Endangered Kipchak Turkic language

Teleut is a moribund Turkic language spoken in the Altai Republic in Russia, spoken by Teleuts. It is sometimes considered a dialect of Southern Altai, but also as its own language. Since 2000, the Russian government has officially recognised it as a distinct language. It was the basis for the Altai literary language before 1917.

== Classification ==
The language is classed in the Kipchak languages by Novgorodov et al (2018). It is considered to be a dialect of Southern Altai, with the Telengit dialect or language and the literary form of Altai. The language had contacts with Ket and Ob Ugric languages.

== Phonology ==
Teleut has 8 vowels:

Teleut vowels
|  | Front | Back |
|---|---|---|
| High | i y | ɯ u |
| Low | e ø | a o |

== Orthography ==
In the 1840s, missionaries devised various alphabets to write Teleut to create Church materials for the Teleuts.

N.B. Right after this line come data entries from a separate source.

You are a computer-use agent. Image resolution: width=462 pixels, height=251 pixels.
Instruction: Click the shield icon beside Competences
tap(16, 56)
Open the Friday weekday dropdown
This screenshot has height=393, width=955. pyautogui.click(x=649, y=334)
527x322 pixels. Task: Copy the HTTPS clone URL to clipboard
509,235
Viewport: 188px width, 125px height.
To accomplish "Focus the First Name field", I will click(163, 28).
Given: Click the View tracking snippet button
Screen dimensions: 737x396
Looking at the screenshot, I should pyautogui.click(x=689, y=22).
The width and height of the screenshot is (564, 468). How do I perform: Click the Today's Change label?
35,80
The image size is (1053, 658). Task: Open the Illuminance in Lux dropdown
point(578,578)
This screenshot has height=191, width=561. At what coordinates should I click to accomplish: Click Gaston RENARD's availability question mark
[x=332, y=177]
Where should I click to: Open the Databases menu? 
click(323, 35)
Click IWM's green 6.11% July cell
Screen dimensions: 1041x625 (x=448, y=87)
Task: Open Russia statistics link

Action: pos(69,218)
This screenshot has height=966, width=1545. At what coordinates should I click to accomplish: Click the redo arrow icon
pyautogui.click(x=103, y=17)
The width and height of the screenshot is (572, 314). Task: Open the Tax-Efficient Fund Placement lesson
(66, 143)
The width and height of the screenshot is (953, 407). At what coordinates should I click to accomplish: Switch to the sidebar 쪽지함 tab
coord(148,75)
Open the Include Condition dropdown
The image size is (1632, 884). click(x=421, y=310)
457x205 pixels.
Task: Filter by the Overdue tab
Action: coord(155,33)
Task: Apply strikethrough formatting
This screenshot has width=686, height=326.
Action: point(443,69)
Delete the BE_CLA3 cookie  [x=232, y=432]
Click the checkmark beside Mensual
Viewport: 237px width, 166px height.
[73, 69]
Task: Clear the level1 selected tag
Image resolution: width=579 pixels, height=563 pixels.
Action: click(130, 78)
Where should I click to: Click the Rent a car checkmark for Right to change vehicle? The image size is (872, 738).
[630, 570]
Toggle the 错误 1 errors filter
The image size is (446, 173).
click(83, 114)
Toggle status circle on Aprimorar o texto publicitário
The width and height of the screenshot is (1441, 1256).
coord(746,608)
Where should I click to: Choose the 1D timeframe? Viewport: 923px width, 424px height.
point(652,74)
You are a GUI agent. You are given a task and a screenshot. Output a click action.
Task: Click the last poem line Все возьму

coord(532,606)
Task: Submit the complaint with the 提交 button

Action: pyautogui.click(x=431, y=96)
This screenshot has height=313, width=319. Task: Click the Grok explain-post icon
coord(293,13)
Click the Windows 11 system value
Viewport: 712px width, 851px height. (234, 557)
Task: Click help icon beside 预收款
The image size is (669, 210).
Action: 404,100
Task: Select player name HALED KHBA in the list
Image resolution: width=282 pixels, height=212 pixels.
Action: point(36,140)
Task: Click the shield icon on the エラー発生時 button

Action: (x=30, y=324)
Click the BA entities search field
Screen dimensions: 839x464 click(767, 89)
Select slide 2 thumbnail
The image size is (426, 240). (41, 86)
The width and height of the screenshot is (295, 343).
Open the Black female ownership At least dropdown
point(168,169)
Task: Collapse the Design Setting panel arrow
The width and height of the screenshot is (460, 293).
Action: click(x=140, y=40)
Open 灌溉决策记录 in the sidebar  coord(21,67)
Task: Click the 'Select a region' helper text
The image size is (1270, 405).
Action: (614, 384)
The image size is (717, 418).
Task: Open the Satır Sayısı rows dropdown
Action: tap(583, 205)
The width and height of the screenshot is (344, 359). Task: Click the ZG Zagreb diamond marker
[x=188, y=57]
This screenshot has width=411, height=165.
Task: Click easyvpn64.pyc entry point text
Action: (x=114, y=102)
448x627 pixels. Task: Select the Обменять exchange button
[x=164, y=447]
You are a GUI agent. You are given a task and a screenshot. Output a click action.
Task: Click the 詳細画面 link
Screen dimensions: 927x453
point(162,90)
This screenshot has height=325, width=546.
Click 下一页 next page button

A compilation of the orthographies is listed below:
| Аа | Бб | Гг | Дд | Jj | Ее | Жж | Зз | Ii |
| Йй | Кк, К̅ к̅ | Лл | Мм | Нн | Ҥҥ, Н̄ н̄ | Oo | Ӧӧ | Пп |
| Рр | Сс | Тт | Уу | Ӱӱ | Чч | Шш | Ыы | |
The current orthography of Teleut is as follows:
| А а | Б б | В в | Г г | Ғ ғ | Д д | Ј ј | Е е | Ё ё |
| Ж ж | З з | И и | Й й | К к | Қ қ | Л л | М м | Н н |
| Ң ң | О о | Ӧ ӧ | П п | Р р | С с | Т т | У у | Ӱ ӱ |
| Ф ф | Х х | Ц ц | Ч ч | Ш ш | Щ щ | ъ | ь | Ы ы |
| Э э | Ю ю | Я я | | | | | | |

== Sources ==

- (ru) Баскаков, Н.A., Диалект чернёвых татар (туба-кижи), Северные диалекты алтаиского (ойротского) языка, 2 volumes, Moscou, Nauka, 1965-1966.